_Aim of the task_
Format every line of the records below as a Markdown table with two columns, Row and Line, giving each line a row number and skipping blank lines.

_Data for processing_
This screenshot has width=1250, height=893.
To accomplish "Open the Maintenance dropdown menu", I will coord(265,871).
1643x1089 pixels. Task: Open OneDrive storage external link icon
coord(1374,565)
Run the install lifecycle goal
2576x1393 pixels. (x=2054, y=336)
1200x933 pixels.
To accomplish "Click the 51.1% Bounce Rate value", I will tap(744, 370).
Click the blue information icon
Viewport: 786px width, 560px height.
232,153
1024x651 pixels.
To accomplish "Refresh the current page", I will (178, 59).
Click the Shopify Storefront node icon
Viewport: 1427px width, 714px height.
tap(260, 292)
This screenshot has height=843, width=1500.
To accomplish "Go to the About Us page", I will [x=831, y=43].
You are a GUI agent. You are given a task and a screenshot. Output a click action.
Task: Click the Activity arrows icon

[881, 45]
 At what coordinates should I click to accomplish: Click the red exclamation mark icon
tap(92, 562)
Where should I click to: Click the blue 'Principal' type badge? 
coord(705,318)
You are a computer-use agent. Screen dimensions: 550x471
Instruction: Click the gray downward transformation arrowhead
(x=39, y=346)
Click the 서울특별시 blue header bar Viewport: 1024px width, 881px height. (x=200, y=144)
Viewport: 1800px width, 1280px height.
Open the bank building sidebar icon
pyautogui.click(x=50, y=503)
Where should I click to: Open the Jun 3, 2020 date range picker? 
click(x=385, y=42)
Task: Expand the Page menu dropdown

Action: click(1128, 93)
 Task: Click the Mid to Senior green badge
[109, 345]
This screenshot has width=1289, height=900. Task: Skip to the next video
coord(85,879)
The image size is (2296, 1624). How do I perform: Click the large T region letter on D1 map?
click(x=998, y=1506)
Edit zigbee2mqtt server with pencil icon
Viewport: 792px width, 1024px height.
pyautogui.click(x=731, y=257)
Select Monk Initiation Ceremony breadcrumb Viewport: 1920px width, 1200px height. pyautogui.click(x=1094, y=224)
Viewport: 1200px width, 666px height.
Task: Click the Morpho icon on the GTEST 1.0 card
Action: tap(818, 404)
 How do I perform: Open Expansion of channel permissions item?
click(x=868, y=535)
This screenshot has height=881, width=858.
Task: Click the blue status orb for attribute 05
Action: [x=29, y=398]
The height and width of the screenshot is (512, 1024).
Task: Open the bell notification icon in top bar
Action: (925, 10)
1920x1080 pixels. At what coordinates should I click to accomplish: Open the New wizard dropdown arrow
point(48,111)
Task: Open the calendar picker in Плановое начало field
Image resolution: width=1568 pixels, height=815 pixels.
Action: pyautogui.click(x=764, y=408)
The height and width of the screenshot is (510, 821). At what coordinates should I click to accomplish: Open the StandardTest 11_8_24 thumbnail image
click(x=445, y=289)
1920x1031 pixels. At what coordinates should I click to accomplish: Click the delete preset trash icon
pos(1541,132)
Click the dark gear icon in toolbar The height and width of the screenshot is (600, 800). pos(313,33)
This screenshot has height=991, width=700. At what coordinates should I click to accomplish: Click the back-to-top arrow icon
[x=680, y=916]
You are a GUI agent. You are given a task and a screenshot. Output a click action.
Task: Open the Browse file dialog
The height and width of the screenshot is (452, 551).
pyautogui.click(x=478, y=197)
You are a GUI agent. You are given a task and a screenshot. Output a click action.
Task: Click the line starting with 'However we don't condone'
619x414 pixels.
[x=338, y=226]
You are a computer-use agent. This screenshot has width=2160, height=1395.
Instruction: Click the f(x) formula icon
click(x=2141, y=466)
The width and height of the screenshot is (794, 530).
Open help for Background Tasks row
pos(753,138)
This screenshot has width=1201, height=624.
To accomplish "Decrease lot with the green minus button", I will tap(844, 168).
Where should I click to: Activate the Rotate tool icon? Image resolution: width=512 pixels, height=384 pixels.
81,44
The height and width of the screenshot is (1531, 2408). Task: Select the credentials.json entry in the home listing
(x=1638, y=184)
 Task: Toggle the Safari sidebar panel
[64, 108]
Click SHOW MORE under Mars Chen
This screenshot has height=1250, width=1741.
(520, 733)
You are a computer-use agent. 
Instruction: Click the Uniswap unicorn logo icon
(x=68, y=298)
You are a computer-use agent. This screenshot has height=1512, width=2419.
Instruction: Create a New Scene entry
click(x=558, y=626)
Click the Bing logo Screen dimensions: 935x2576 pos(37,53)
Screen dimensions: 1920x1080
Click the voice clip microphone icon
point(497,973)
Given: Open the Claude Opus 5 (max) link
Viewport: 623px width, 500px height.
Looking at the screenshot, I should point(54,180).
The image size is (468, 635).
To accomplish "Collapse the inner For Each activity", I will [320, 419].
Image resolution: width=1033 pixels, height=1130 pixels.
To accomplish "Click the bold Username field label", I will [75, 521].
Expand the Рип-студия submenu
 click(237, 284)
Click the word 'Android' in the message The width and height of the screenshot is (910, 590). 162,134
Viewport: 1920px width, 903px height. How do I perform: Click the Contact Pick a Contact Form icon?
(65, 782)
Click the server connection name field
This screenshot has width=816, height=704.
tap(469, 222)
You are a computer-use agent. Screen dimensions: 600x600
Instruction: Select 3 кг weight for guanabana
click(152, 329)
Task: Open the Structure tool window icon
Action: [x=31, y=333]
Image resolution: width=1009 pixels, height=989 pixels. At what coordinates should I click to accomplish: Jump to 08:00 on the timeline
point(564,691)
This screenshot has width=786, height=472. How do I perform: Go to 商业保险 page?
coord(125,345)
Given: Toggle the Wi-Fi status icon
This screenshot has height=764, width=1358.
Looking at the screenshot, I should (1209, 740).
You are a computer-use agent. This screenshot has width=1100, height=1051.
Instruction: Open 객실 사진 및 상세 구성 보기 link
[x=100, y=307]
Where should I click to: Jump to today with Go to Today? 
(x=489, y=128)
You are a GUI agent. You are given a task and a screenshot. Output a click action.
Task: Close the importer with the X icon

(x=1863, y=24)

_Response to the exercise_
| Row | Line |
|---|---|
| 1 | This screenshot has width=1250, height=893. |
| 2 | To accomplish "Open the Maintenance dropdown menu", I will coord(265,871). |
| 3 | 1643x1089 pixels. Task: Open OneDrive storage external link icon |
| 4 | coord(1374,565) |
| 5 | Run the install lifecycle goal |
| 6 | 2576x1393 pixels. (x=2054, y=336) |
| 7 | 1200x933 pixels. |
| 8 | To accomplish "Click the 51.1% Bounce Rate value", I will tap(744, 370). |
| 9 | Click the blue information icon |
| 10 | Viewport: 786px width, 560px height. |
| 11 | 232,153 |
| 12 | 1024x651 pixels. |
| 13 | To accomplish "Refresh the current page", I will (178, 59). |
| 14 | Click the Shopify Storefront node icon |
| 15 | Viewport: 1427px width, 714px height. |
| 16 | tap(260, 292) |
| 17 | This screenshot has height=843, width=1500. |
| 18 | To accomplish "Go to the About Us page", I will [x=831, y=43]. |
| 19 | You are a GUI agent. You are given a task and a screenshot. Output a click action. |
| 20 | Task: Click the Activity arrows icon |
| 21 | [881, 45] |
| 22 |  At what coordinates should I click to accomplish: Click the red exclamation mark icon |
| 23 | tap(92, 562) |
| 24 | Where should I click to: Click the blue 'Principal' type badge?  |
| 25 | coord(705,318) |
| 26 | You are a computer-use agent. Screen dimensions: 550x471 |
| 27 | Instruction: Click the gray downward transformation arrowhead |
| 28 | (x=39, y=346) |
| 29 | Click the 서울특별시 blue header bar Viewport: 1024px width, 881px height. (x=200, y=144) |
| 30 | Viewport: 1800px width, 1280px height. |
| 31 | Open the bank building sidebar icon |
| 32 | pyautogui.click(x=50, y=503) |
| 33 | Where should I click to: Open the Jun 3, 2020 date range picker?  |
| 34 | click(x=385, y=42) |
| 35 | Task: Expand the Page menu dropdown |
| 36 | Action: click(1128, 93) |
| 37 |  Task: Click the Mid to Senior green badge |
| 38 | [109, 345] |
| 39 | This screenshot has width=1289, height=900. Task: Skip to the next video |
| 40 | coord(85,879) |
| 41 | The image size is (2296, 1624). How do I perform: Click the large T region letter on D1 map? |
| 42 | click(x=998, y=1506) |
| 43 | Edit zigbee2mqtt server with pencil icon |
| 44 | Viewport: 792px width, 1024px height. |
| 45 | pyautogui.click(x=731, y=257) |
| 46 | Select Monk Initiation Ceremony breadcrumb Viewport: 1920px width, 1200px height. pyautogui.click(x=1094, y=224) |
| 47 | Viewport: 1200px width, 666px height. |
| 48 | Task: Click the Morpho icon on the GTEST 1.0 card |
| 49 | Action: tap(818, 404) |
| 50 |  How do I perform: Open Expansion of channel permissions item? |
| 51 | click(x=868, y=535) |
| 52 | This screenshot has height=881, width=858. |
| 53 | Task: Click the blue status orb for attribute 05 |
| 54 | Action: [x=29, y=398] |
| 55 | The height and width of the screenshot is (512, 1024). |
| 56 | Task: Open the bell notification icon in top bar |
| 57 | Action: (925, 10) |
| 58 | 1920x1080 pixels. At what coordinates should I click to accomplish: Open the New wizard dropdown arrow |
| 59 | point(48,111) |
| 60 | Task: Open the calendar picker in Плановое начало field |
| 61 | Image resolution: width=1568 pixels, height=815 pixels. |
| 62 | Action: pyautogui.click(x=764, y=408) |
| 63 | The height and width of the screenshot is (510, 821). At what coordinates should I click to accomplish: Open the StandardTest 11_8_24 thumbnail image |
| 64 | click(x=445, y=289) |
| 65 | 1920x1031 pixels. At what coordinates should I click to accomplish: Click the delete preset trash icon |
| 66 | pos(1541,132) |
| 67 | Click the dark gear icon in toolbar The height and width of the screenshot is (600, 800). pos(313,33) |
| 68 | This screenshot has height=991, width=700. At what coordinates should I click to accomplish: Click the back-to-top arrow icon |
| 69 | [x=680, y=916] |
| 70 | You are a GUI agent. You are given a task and a screenshot. Output a click action. |
| 71 | Task: Open the Browse file dialog |
| 72 | The height and width of the screenshot is (452, 551). |
| 73 | pyautogui.click(x=478, y=197) |
| 74 | You are a GUI agent. You are given a task and a screenshot. Output a click action. |
| 75 | Task: Click the line starting with 'However we don't condone' |
| 76 | 619x414 pixels. |
| 77 | [x=338, y=226] |
| 78 | You are a computer-use agent. This screenshot has width=2160, height=1395. |
| 79 | Instruction: Click the f(x) formula icon |
| 80 | click(x=2141, y=466) |
| 81 | The width and height of the screenshot is (794, 530). |
| 82 | Open help for Background Tasks row |
| 83 | pos(753,138) |
| 84 | This screenshot has width=1201, height=624. |
| 85 | To accomplish "Decrease lot with the green minus button", I will tap(844, 168). |
| 86 | Where should I click to: Activate the Rotate tool icon? Image resolution: width=512 pixels, height=384 pixels. |
| 87 | 81,44 |
| 88 | The height and width of the screenshot is (1531, 2408). Task: Select the credentials.json entry in the home listing |
| 89 | (x=1638, y=184) |
| 90 |  Task: Toggle the Safari sidebar panel |
| 91 | [64, 108] |
| 92 | Click SHOW MORE under Mars Chen |
| 93 | This screenshot has height=1250, width=1741. |
| 94 | (520, 733) |
| 95 | You are a computer-use agent.  |
| 96 | Instruction: Click the Uniswap unicorn logo icon |
| 97 | (x=68, y=298) |
| 98 | You are a computer-use agent. This screenshot has height=1512, width=2419. |
| 99 | Instruction: Create a New Scene entry |
| 100 | click(x=558, y=626) |
| 101 | Click the Bing logo Screen dimensions: 935x2576 pos(37,53) |
| 102 | Screen dimensions: 1920x1080 |
| 103 | Click the voice clip microphone icon |
| 104 | point(497,973) |
| 105 | Given: Open the Claude Opus 5 (max) link |
| 106 | Viewport: 623px width, 500px height. |
| 107 | Looking at the screenshot, I should point(54,180). |
| 108 | The image size is (468, 635). |
| 109 | To accomplish "Collapse the inner For Each activity", I will [320, 419]. |
| 110 | Image resolution: width=1033 pixels, height=1130 pixels. |
| 111 | To accomplish "Click the bold Username field label", I will [75, 521]. |
| 112 | Expand the Рип-студия submenu |
| 113 |  click(237, 284) |
| 114 | Click the word 'Android' in the message The width and height of the screenshot is (910, 590). 162,134 |
| 115 | Viewport: 1920px width, 903px height. How do I perform: Click the Contact Pick a Contact Form icon? |
| 116 | (65, 782) |
| 117 | Click the server connection name field |
| 118 | This screenshot has width=816, height=704. |
| 119 | tap(469, 222) |
| 120 | You are a computer-use agent. Screen dimensions: 600x600 |
| 121 | Instruction: Select 3 кг weight for guanabana |
| 122 | click(152, 329) |
| 123 | Task: Open the Structure tool window icon |
| 124 | Action: [x=31, y=333] |
| 125 | Image resolution: width=1009 pixels, height=989 pixels. At what coordinates should I click to accomplish: Jump to 08:00 on the timeline |
| 126 | point(564,691) |
| 127 | This screenshot has width=786, height=472. How do I perform: Go to 商业保险 page? |
| 128 | coord(125,345) |
| 129 | Given: Toggle the Wi-Fi status icon |
| 130 | This screenshot has height=764, width=1358. |
| 131 | Looking at the screenshot, I should (1209, 740). |
| 132 | You are a computer-use agent. This screenshot has width=1100, height=1051. |
| 133 | Instruction: Open 객실 사진 및 상세 구성 보기 link |
| 134 | [x=100, y=307] |
| 135 | Where should I click to: Jump to today with Go to Today?  |
| 136 | (x=489, y=128) |
| 137 | You are a GUI agent. You are given a task and a screenshot. Output a click action. |
| 138 | Task: Close the importer with the X icon |
| 139 | (x=1863, y=24) |